# Laudate omnes gentes laudate



## morning angel

Hello there,

I read this paragraph at the begining of a song called "Happy Nation' by Ace of Base. I don't know if you have heard it; I don't even know if this is latin, but I really would like to translate it into either English or Spanish thanks. 

Laudate omnes gentes laudate
Magnificat en secula
Et anima mea laudate
Magnificat en secuala

" the more I grow the less I know"


----------



## Flaminius

I am not familiar with the group nor the song but the lyric consists of famous pieces from Catholic liturgy.  I have corrected several typos below.



> Laudate omnes gentes laudate
> Magnificat in secula
> Et anima mea laudate
> Magnificat in secula



Praise all nations, praise [God]
Greatly praise [God] forever
My sould / praise
Greatly praise


----------



## morning angel

Hello,

Thanks for your translation; it sound perfect for me.
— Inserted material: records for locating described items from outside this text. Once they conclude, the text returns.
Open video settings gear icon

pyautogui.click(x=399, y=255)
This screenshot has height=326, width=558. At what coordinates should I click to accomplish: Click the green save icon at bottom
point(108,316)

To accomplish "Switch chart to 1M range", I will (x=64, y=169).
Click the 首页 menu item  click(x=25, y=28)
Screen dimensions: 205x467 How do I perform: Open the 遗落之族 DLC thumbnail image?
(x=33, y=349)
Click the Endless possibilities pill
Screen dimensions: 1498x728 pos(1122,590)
Now it makes sence.


----------



## brian

Flaminius said:


> I am not familiar with the group nor the song but the lyric consists of famous pieces from Catholic liturgy.  I have corrected several typos below.
> 
> 
> 
> 
> Laudate omnes gentes laudate
> Magnificat*e* in s(a)ecula
> Et anima*m* mea*m* laudate
> Magnificat*e* in s(a)ecula
> 
> 
> 
> Praise all nations, praise [God]
> Greatly praise [God] forever
> My soul*d* / praise
> Greatly praise
Click to expand...


Hi Flaminius, I've added a couple small additional corrections to your corrections.  "Laudate" and "magnificate" are both 2nd personal plural, and "laudare" should simply take the accusative (if there is no preposition around). Also, in the English translation, I'd put a comma after "Praise" so that it is clear that "all nations" is in direct address and is _not_ the direct object of "praise." My translation (a bit more literal):

_Praise, all nations, praise!
Glorify throughout the ages
(And) praise my spirit!
Glorify throughout the ages_

Obviously I agree that "me" or "God" is understood after "praise" and "glorify."


----------



## GreenWhiteBlue

brian8733 said:


> Hi Flaminius, I've added a couple small additional corrections to your corrections.


Unfortunately, your corrrections are errors.
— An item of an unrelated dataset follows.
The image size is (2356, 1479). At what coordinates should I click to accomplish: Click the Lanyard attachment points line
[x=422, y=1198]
The "magnificat" (not _magnificate_) and the "anima mea" (not _animam meam_), come, of course, from Mary's canticle known as the "Magnificat".  The Vulgate renders Luke 1:46 as _magnificat anima mea Dominum_, which is traditionally translated as "my soul magnifies the Lord".  Since "soul" is the subject, the nominative _anima_ is correct, and since we have an indicative singular third person form of _magnificare_, and not an imperative, it should be _magnificat_.

The _laudate_ comes from a different Biblical verse, namely, the opening of Psalm 116: _Laudate Dominum omnes gentes._


----------



## morning angel

Wow, it is amaizing how you guys know so much about latin
thanks a lot.


----------



## brian

GreenWhiteBlue said:


> Unfortunately, your corrrections are errors.
> 
> The "magnificat" (not _magnificate_) and the "anima mea" (not _animam meam_), come, of course, from Mary's canticle known as the "Magnificat".  The Vulgate renders Luke 1:46 as _magnificat anima mea Dominum_, which is traditionally translated as "my soul magnifies the Lord".  Since "soul" is the subject, the nominative _anima_ is correct, and since we have an indicative singular third person form of _magnificare_, and not an imperative, it should be _magnificat_.
> 
> The _laudate_ comes from a different Biblical verse, namely, the opening of Psalm 116: _Laudate Dominum omnes gentes._



Interesting. But now I am curious. I perfectly understand why "_magnificat anima mea Dominum_" is correct, but here we have no direct object (not that big of a deal since you can infer "Dominum") but also an "et" and a "laudate" thrown in there. How would you translate it?



> Laudate omnes gentes laudate
> Magnificat in secula
> Et anima mea laudate
> Magnificat in secula



_Praise, all nations, praise!
And(even?) through the ages
does my soul glorify, praise!
It (my soul) glorifies through the ages_

I guess it just seems like a stretch to me. But then again, I also didn't know these underlying references..


----------